Claude Code 2.1.196 adds org default model and pending approval for repo-local MCP

• ClaudeCodeLog's changelog thread says Claude Code 2.1.196 adds org-level default model selection, so admins can set a default in the org console and users see it as "Org default" or "Role default" in /model.
• The changelog also adds two everyday UX fixes that will get noticed fast: readable default session names and Cmd/Ctrl-clickable file attachments in chat.
• The most important trust change is in the security note, where claude mcp list/get stops auto-starting repo-local .mcp.json servers and shows untrusted workspaces as pending approval.
• ClaudeCodeLog's release notes bundle a long list of recovery fixes around background jobs, remote sessions, and agent status, plus a /code-review cleanup that cuts token usage by roughly 25%.
• ClaudeCodeLog's follow-up post also shows quieter under-the-hood changes, including a new CLAUDE_RUNNER_ACTIVITY_FD env var, the removal of opus-fast-mode-deprecation, and a 28.3% jump in prompt-token count.

You can trace the whole release through ClaudeCodeLog's highlight post, then drop into the full changelog for the bug list and the metadata follow-up for bundle and prompt diffs. One odd little tell is that the prompt diff now explicitly recommends Grep for search tasks, while the same release quietly turns on a 5-minute streaming idle watchdog for all providers.

The headline feature is administrative. ClaudeCodeLog's changelog says org admins can set a default model in the org console, and Claude Code will surface it in /model when a user has not picked one manually.

The same release tightens up a few daily paper cuts:

• readable default session names at session start, per the changelog
• clickable file attachments in chat, where Cmd/Ctrl-click reveals the file in Finder or Explorer, per the same post
• a one-press left arrow to open the agents view from a foreground session, also in the release notes

The security change is narrow, but real. According to the changelog's security section, claude mcp list/get no longer spawns .mcp.json servers that a repository tried to self-approve via committed .claude/settings.json; untrusted workspaces now show ⏸ Pending approval instead.

That lands next to another boundary check. The same release notes say Remote Control is now disabled when ANTHROPIC_BASE_URL points to a non-Anthropic host, matching the existing restrictions on Bedrock, Vertex, and Foundry paths.

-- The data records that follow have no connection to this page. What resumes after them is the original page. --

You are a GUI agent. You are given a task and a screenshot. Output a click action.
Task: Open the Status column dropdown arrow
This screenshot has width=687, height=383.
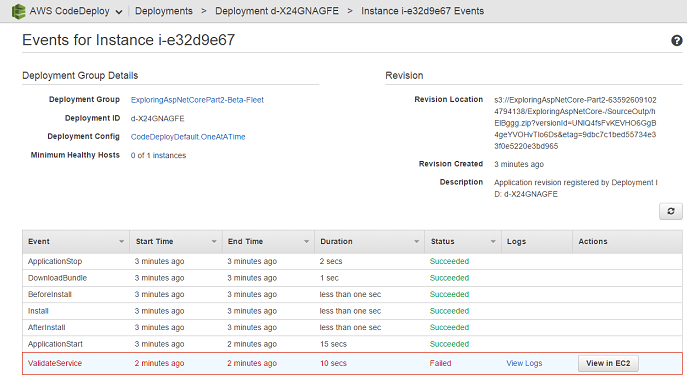pyautogui.click(x=493, y=241)
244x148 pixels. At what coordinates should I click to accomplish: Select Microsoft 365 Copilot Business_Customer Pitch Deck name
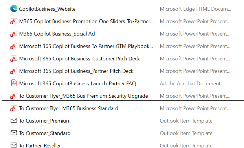pyautogui.click(x=80, y=59)
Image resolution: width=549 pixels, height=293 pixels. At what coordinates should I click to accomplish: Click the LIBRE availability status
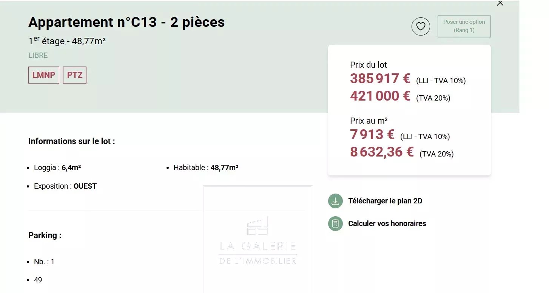click(38, 56)
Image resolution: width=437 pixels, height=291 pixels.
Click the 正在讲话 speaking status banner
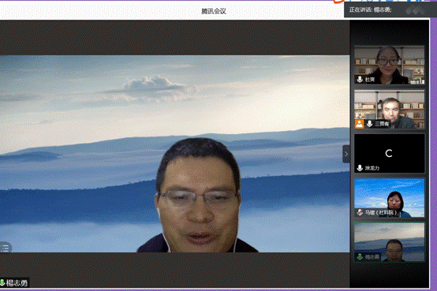(x=387, y=10)
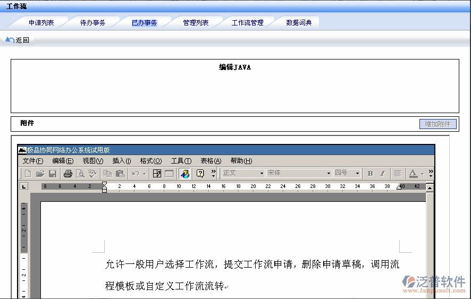Image resolution: width=471 pixels, height=299 pixels.
Task: Click the New blank document icon
Action: [x=28, y=173]
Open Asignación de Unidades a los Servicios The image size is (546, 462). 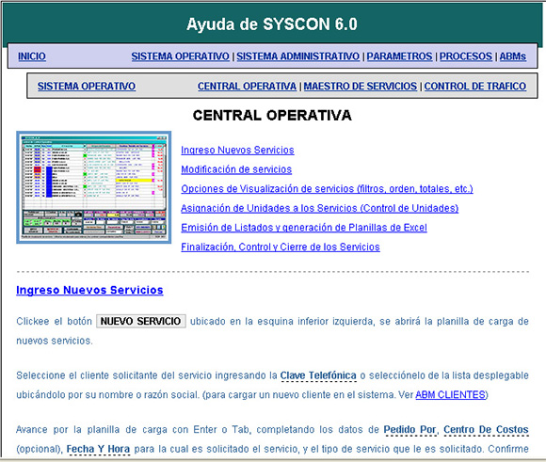pyautogui.click(x=320, y=208)
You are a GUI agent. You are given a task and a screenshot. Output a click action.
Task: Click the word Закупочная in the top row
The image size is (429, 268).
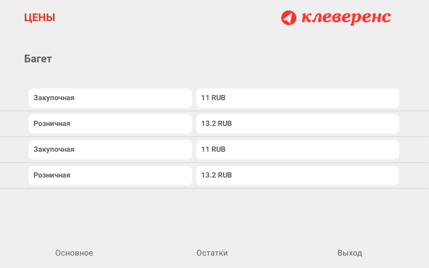(54, 98)
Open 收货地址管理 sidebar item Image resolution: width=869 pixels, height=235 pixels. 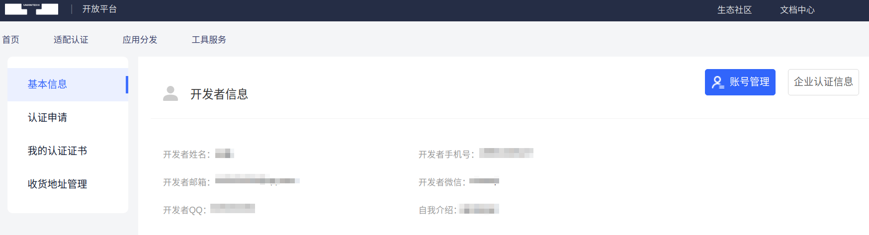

Most of 2.1.196 is stability work around long-running agent sessions. ClaudeCodeLog's changelog says background commands now survive process stops, restarts, and updates, including on Windows where background shells are handed off instead of killed.

The fix list is unusually specific. The release notes say Claude fixed a bug that could delete a background job's conversation when waking it, added auto-resume for remote sessions interrupted by a server restart, and cleaned up agent-side status glitches that flipped completed work between "Done" and "Needs your input."

There is also one direct efficiency claim: the /code-review note says Anthropic merged five cleanup finders into one, cutting token usage by about 25%.

The follow-up post exposes the smaller changes that did not make the highlight list. ClaudeCodeLog's metadata post says the CLI surface added CLAUDE_RUNNER_ACTIVITY_FD and removed the opus-fast-mode-deprecation model entry.

The prompt package also moved more than the binary did. According to the same post, the bundle grew by 0.5%, while prompt files grew 18.2% and prompt tokens grew 28.3%; the mix shifted from tool text toward system reminders, which rose from 34.8% to 40.9%.

One concrete prompt edit stands out. ClaudeCodeLog's Grep note says the tool description now explicitly recommends always using Grep for search tasks and spells out output-mode and limit behavior more clearly.